= PROBLEM TO WORK ON =
Restate the records underneath, keeping each one exactly the same.

[Records from a collection]
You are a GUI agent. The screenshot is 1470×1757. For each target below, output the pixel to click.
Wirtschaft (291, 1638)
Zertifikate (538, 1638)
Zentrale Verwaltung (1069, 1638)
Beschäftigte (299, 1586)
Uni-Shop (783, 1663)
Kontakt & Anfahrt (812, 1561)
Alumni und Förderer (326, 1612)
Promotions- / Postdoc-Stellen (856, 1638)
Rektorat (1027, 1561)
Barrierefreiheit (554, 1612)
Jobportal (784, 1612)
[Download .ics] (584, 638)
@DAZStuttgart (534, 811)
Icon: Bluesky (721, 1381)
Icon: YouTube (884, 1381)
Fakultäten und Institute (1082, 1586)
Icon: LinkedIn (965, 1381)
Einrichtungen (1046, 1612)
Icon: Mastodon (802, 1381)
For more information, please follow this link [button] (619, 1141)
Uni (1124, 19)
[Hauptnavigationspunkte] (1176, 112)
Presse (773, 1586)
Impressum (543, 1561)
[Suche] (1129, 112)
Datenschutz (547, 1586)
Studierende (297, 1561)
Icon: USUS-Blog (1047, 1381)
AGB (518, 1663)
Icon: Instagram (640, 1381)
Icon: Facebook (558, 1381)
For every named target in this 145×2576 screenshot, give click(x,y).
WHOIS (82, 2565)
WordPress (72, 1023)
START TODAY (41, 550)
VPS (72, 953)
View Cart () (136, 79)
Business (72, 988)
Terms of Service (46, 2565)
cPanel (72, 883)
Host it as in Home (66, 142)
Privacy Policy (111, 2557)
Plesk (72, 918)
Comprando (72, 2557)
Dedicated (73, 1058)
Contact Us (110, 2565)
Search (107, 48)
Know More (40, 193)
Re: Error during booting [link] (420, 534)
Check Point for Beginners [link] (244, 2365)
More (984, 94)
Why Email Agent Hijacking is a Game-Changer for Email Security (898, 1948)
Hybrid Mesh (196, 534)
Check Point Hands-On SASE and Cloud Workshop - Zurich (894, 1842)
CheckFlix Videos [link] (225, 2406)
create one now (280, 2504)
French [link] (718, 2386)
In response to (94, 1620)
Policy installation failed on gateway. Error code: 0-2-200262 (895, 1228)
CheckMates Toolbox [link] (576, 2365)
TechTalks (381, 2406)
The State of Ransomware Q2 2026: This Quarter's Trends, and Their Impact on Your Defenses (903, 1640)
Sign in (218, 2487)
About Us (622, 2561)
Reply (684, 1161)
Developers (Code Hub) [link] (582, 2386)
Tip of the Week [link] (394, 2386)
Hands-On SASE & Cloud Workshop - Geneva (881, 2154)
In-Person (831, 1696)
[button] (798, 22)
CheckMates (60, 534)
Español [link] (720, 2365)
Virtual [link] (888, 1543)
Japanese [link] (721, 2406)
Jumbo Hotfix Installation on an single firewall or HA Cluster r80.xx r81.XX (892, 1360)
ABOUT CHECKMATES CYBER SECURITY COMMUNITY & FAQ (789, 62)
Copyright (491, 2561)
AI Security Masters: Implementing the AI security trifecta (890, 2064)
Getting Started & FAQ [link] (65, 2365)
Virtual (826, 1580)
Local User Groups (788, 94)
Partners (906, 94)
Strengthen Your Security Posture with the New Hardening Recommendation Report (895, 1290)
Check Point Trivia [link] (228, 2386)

= OUTPUT OF THE EXERCISE =
You are a GUI agent. The screenshot is 1470×1757. For each target below, output the pixel to click.
Wirtschaft (291, 1638)
Zertifikate (538, 1638)
Zentrale Verwaltung (1069, 1638)
Beschäftigte (299, 1586)
Uni-Shop (783, 1663)
Kontakt & Anfahrt (812, 1561)
Alumni und Förderer (326, 1612)
Promotions- / Postdoc-Stellen (856, 1638)
Rektorat (1027, 1561)
Barrierefreiheit (554, 1612)
Jobportal (784, 1612)
[Download .ics] (584, 638)
@DAZStuttgart (534, 811)
Icon: Bluesky (721, 1381)
Icon: YouTube (884, 1381)
Fakultäten und Institute (1082, 1586)
Icon: LinkedIn (965, 1381)
Einrichtungen (1046, 1612)
Icon: Mastodon (802, 1381)
For more information, please follow this link [button] (619, 1141)
Uni (1124, 19)
[Hauptnavigationspunkte] (1176, 112)
Presse (773, 1586)
Impressum (543, 1561)
[Suche] (1129, 112)
Datenschutz (547, 1586)
Studierende (297, 1561)
Icon: USUS-Blog (1047, 1381)
AGB (518, 1663)
Icon: Instagram (640, 1381)
Icon: Facebook (558, 1381)
For every named target in this 145×2576 screenshot, give click(x,y).
WHOIS (82, 2565)
WordPress (72, 1023)
START TODAY (41, 550)
VPS (72, 953)
View Cart () (136, 79)
Business (72, 988)
Terms of Service (46, 2565)
cPanel (72, 883)
Host it as in Home (66, 142)
Privacy Policy (111, 2557)
Plesk (72, 918)
Comprando (72, 2557)
Dedicated (73, 1058)
Contact Us (110, 2565)
Search (107, 48)
Know More (40, 193)
Re: Error during booting [link] (420, 534)
Check Point for Beginners [link] (244, 2365)
More (984, 94)
Why Email Agent Hijacking is a Game-Changer for Email Security (898, 1948)
Hybrid Mesh (196, 534)
Check Point Hands-On SASE and Cloud Workshop - Zurich (894, 1842)
CheckFlix Videos [link] (225, 2406)
create one now (280, 2504)
French [link] (718, 2386)
In response to (94, 1620)
Policy installation failed on gateway. Error code: 0-2-200262 (895, 1228)
CheckMates Toolbox [link] (576, 2365)
TechTalks (381, 2406)
The State of Ransomware Q2 2026: This Quarter's Trends, and Their Impact on Your Defenses (903, 1640)
Sign in (218, 2487)
About Us (622, 2561)
Reply (684, 1161)
Developers (Code Hub) [link] (582, 2386)
Tip of the Week [link] (394, 2386)
Hands-On SASE & Cloud Workshop - Geneva (881, 2154)
In-Person (831, 1696)
[button] (798, 22)
CheckMates (60, 534)
Español [link] (720, 2365)
Virtual [link] (888, 1543)
Japanese [link] (721, 2406)
Jumbo Hotfix Installation on an single firewall or HA Cluster r80.xx r81.XX (892, 1360)
ABOUT CHECKMATES CYBER SECURITY COMMUNITY & FAQ (789, 62)
Copyright (491, 2561)
AI Security Masters: Implementing the AI security trifecta (890, 2064)
Getting Started & FAQ [link] (65, 2365)
Virtual (826, 1580)
Local User Groups (788, 94)
Partners (906, 94)
Strengthen Your Security Posture with the New Hardening Recommendation Report (895, 1290)
Check Point Trivia [link] (228, 2386)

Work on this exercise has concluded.